— To do —
Transcribe the records below exactly as they appear.

Dataset content START

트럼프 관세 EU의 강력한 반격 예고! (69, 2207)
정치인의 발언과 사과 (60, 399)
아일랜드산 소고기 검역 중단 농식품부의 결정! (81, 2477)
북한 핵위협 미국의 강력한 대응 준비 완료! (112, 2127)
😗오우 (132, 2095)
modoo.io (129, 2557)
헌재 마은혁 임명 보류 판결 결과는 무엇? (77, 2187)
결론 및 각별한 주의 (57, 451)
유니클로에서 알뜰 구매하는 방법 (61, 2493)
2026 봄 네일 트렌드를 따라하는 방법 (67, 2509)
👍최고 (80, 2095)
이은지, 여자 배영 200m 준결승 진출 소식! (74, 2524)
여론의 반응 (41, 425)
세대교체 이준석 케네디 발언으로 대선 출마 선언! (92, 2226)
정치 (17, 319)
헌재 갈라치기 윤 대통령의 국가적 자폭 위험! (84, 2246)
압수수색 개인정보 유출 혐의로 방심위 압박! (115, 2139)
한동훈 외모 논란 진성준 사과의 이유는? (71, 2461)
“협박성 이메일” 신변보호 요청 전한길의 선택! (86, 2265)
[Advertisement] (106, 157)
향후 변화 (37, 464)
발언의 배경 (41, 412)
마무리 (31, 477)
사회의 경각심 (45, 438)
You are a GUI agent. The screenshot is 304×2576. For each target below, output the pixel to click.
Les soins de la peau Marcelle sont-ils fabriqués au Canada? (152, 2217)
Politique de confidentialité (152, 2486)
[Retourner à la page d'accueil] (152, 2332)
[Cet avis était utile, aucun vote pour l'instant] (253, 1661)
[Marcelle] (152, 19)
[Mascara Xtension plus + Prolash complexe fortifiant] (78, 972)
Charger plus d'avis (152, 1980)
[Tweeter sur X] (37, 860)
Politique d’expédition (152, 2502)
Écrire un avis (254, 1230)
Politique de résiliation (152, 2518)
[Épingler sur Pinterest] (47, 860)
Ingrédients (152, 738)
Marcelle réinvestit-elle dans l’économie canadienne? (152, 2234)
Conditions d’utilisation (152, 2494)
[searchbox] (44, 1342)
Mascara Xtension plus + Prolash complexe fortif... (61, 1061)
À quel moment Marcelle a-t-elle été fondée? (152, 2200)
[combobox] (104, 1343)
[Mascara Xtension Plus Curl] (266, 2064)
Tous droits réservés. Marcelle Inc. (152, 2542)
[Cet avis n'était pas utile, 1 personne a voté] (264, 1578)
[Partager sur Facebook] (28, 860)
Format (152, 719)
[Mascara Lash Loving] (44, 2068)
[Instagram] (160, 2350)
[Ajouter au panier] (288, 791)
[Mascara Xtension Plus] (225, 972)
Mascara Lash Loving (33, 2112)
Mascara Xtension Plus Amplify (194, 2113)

Dataset content END

— Final answer —
트럼프 관세 EU의 강력한 반격 예고! (69, 2207)
정치인의 발언과 사과 (60, 399)
아일랜드산 소고기 검역 중단 농식품부의 결정! (81, 2477)
북한 핵위협 미국의 강력한 대응 준비 완료! (112, 2127)
😗오우 (132, 2095)
modoo.io (129, 2557)
헌재 마은혁 임명 보류 판결 결과는 무엇? (77, 2187)
결론 및 각별한 주의 (57, 451)
유니클로에서 알뜰 구매하는 방법 (61, 2493)
2026 봄 네일 트렌드를 따라하는 방법 (67, 2509)
👍최고 (80, 2095)
이은지, 여자 배영 200m 준결승 진출 소식! (74, 2524)
여론의 반응 (41, 425)
세대교체 이준석 케네디 발언으로 대선 출마 선언! (92, 2226)
정치 (17, 319)
헌재 갈라치기 윤 대통령의 국가적 자폭 위험! (84, 2246)
압수수색 개인정보 유출 혐의로 방심위 압박! (115, 2139)
한동훈 외모 논란 진성준 사과의 이유는? (71, 2461)
“협박성 이메일” 신변보호 요청 전한길의 선택! (86, 2265)
[Advertisement] (106, 157)
향후 변화 (37, 464)
발언의 배경 (41, 412)
마무리 (31, 477)
사회의 경각심 (45, 438)
You are a GUI agent. The screenshot is 304×2576. For each target below, output the pixel to click.
Les soins de la peau Marcelle sont-ils fabriqués au Canada? (152, 2217)
Politique de confidentialité (152, 2486)
[Retourner à la page d'accueil] (152, 2332)
[Cet avis était utile, aucun vote pour l'instant] (253, 1661)
[Marcelle] (152, 19)
[Mascara Xtension plus + Prolash complexe fortifiant] (78, 972)
Charger plus d'avis (152, 1980)
[Tweeter sur X] (37, 860)
Politique d’expédition (152, 2502)
Écrire un avis (254, 1230)
Politique de résiliation (152, 2518)
[Épingler sur Pinterest] (47, 860)
Ingrédients (152, 738)
Marcelle réinvestit-elle dans l’économie canadienne? (152, 2234)
Conditions d’utilisation (152, 2494)
[searchbox] (44, 1342)
Mascara Xtension plus + Prolash complexe fortif... (61, 1061)
À quel moment Marcelle a-t-elle été fondée? (152, 2200)
[combobox] (104, 1343)
[Mascara Xtension Plus Curl] (266, 2064)
Tous droits réservés. Marcelle Inc. (152, 2542)
[Cet avis n'était pas utile, 1 personne a voté] (264, 1578)
[Partager sur Facebook] (28, 860)
Format (152, 719)
[Mascara Lash Loving] (44, 2068)
[Instagram] (160, 2350)
[Ajouter au panier] (288, 791)
[Mascara Xtension Plus] (225, 972)
Mascara Lash Loving (33, 2112)
Mascara Xtension Plus Amplify (194, 2113)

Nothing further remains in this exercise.